Warm and sunny with a gentle yet salty breeze blowing off the bay, it was a perfect weekend by New England standards. Sailors took to the water like a swarm of locusts. While Schooners and Lasers were out swapping wakes, I was impatiently prepping my mast hardware for installation. While I was physically in a dark shed counting screws and straightening my bent bronze track my mind was on a mooring in Jamestown.
It was this restlessness that prompted me to put a 10th coat of varnish on an already finished mast. There were a couple sags and few pesky drips that called to me. I hastily answered that call. Leaving the garage door open, the sun shining with a slight breeze, along with some loud country music made this chore a near pleasant experience. Other shop workers came and went providing a steady stream of company and conversation.

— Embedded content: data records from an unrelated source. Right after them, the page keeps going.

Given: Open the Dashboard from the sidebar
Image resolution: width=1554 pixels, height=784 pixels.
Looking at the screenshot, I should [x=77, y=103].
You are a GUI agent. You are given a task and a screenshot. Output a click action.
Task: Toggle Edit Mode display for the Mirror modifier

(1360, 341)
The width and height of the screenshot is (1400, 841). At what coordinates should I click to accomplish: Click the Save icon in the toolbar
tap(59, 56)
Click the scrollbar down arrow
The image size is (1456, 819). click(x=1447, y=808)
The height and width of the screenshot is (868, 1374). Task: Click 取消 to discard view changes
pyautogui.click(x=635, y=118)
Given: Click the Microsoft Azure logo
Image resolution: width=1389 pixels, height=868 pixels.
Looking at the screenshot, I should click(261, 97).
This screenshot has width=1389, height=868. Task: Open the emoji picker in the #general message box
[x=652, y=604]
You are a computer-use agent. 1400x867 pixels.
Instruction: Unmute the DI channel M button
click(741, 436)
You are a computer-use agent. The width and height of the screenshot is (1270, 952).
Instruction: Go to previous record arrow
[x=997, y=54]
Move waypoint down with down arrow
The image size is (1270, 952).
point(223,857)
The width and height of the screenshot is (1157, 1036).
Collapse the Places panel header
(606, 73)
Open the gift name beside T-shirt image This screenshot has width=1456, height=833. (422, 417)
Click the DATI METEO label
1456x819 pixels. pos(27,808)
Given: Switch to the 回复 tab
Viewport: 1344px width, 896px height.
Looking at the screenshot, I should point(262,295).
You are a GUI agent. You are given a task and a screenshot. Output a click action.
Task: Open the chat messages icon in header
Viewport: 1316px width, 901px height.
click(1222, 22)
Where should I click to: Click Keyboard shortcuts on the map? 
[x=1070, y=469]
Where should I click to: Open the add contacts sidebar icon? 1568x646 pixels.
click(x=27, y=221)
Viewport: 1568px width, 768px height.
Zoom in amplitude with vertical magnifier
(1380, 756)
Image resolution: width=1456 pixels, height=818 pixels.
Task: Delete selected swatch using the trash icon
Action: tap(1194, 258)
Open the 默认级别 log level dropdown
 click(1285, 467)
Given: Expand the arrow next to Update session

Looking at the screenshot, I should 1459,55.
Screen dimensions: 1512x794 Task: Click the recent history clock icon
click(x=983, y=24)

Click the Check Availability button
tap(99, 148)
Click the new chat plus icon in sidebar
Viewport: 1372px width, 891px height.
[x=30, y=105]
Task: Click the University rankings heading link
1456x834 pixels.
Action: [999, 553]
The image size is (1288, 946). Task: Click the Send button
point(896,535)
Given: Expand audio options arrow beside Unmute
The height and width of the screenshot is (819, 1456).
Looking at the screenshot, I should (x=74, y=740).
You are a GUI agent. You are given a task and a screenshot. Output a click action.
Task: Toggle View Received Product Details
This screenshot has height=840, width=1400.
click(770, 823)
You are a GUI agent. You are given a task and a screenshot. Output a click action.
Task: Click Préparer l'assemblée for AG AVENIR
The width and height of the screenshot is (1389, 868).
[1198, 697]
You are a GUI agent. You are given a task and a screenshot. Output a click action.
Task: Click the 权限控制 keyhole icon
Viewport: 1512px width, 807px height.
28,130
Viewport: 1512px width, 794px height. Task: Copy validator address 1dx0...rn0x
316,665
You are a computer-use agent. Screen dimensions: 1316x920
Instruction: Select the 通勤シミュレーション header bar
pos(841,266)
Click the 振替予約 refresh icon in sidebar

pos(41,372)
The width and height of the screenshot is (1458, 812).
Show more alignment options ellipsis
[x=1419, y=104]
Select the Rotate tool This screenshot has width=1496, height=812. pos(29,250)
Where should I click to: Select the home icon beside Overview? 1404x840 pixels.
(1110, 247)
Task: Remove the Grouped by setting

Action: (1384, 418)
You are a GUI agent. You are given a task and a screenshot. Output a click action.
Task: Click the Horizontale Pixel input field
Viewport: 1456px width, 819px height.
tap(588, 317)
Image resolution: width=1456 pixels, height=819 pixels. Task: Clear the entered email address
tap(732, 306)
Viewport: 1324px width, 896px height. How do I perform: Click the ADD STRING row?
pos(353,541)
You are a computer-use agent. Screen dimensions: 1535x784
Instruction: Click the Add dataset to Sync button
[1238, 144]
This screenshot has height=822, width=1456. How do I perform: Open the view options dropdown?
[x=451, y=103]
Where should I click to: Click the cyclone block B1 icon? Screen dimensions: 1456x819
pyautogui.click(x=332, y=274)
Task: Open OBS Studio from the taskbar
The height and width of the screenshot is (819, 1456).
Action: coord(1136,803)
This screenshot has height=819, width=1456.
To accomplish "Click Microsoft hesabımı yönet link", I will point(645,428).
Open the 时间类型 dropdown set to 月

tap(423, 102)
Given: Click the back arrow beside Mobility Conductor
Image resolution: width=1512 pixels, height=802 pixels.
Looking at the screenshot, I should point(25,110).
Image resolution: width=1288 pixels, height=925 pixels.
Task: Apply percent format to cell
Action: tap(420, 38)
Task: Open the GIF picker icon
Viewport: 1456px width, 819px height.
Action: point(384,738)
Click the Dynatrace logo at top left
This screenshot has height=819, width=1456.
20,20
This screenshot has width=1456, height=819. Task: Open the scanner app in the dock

The next day I strolled up to the shop to reorganize my mast hardware and take a minute to step back and admire my finished mast…or so I thought. The runs in my mast varnish previously were weekend joggers compared to the Kenyan marathoners that now danced across the shiny Spruce. To make matters worse a fine layer of dust and dirt had settled into the mast.
It was as disheartening and frustrating a moment that I’ve had since my original mast broke apart, this time, I had no one to blame but myself. My ego got in my way and I didn’t do the prep work necessary to varnish a mast, let alone adhere the final coat. It was a mistake I would not make twice.
Closing the garage door, I hosed down the floor, re-sanded the mast and even changed my dust-covered clothes. In a much more monk-like atmosphere, I was able to put a smooth-as-glass final layer of varnish on the mast, one that I felt proud of when I took a step back.
There is no place for an oversized ego when it comes to boating and boat restoration. I hope keeping that in mind will help me join my boating brethren soon.